* start Material provided *

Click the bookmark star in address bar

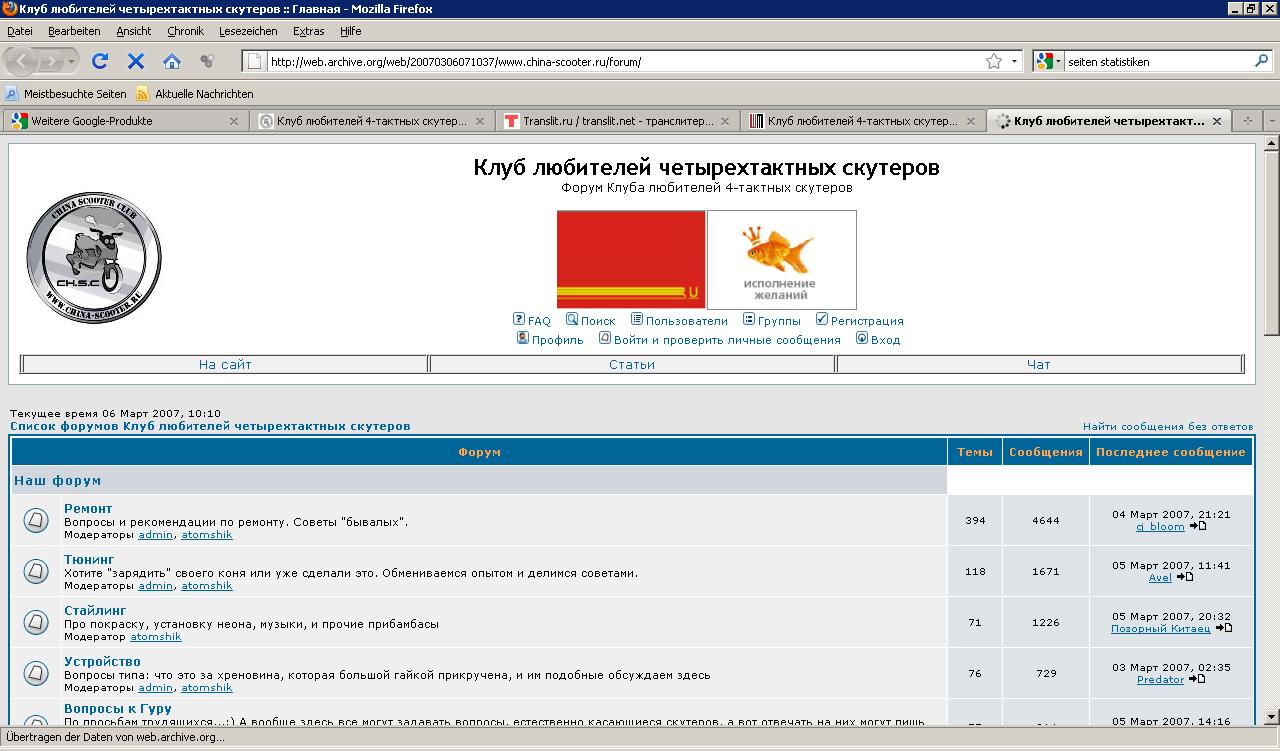coord(993,61)
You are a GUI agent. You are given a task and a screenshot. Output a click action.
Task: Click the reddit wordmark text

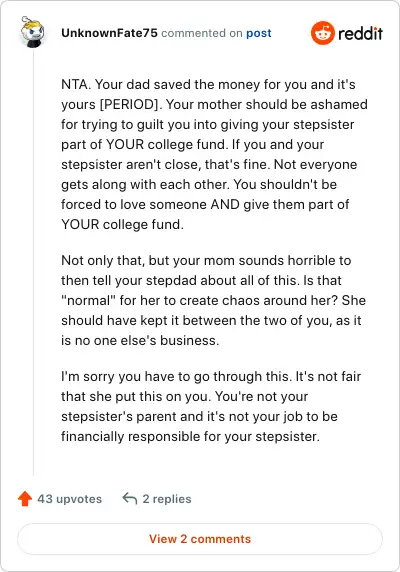360,34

* end Material provided *

Copy the lines above word for word, leaving out the pictures.

Click the bookmark star in address bar

coord(993,61)
You are a GUI agent. You are given a task and a screenshot. Output a click action.
Task: Click the reddit wordmark text

360,34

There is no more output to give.